TO DO:
Turn the lines of the records below into a numbered list, omitting any blank lines.

Text and item location entries:

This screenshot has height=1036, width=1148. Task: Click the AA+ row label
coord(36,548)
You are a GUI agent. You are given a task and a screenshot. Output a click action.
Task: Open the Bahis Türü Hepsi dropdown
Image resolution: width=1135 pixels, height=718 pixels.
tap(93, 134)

WRITTEN ANSWER:
1. This screenshot has height=1036, width=1148. Task: Click the AA+ row label
2. coord(36,548)
3. You are a GUI agent. You are given a task and a screenshot. Output a click action.
4. Task: Open the Bahis Türü Hepsi dropdown
5. Image resolution: width=1135 pixels, height=718 pixels.
6. tap(93, 134)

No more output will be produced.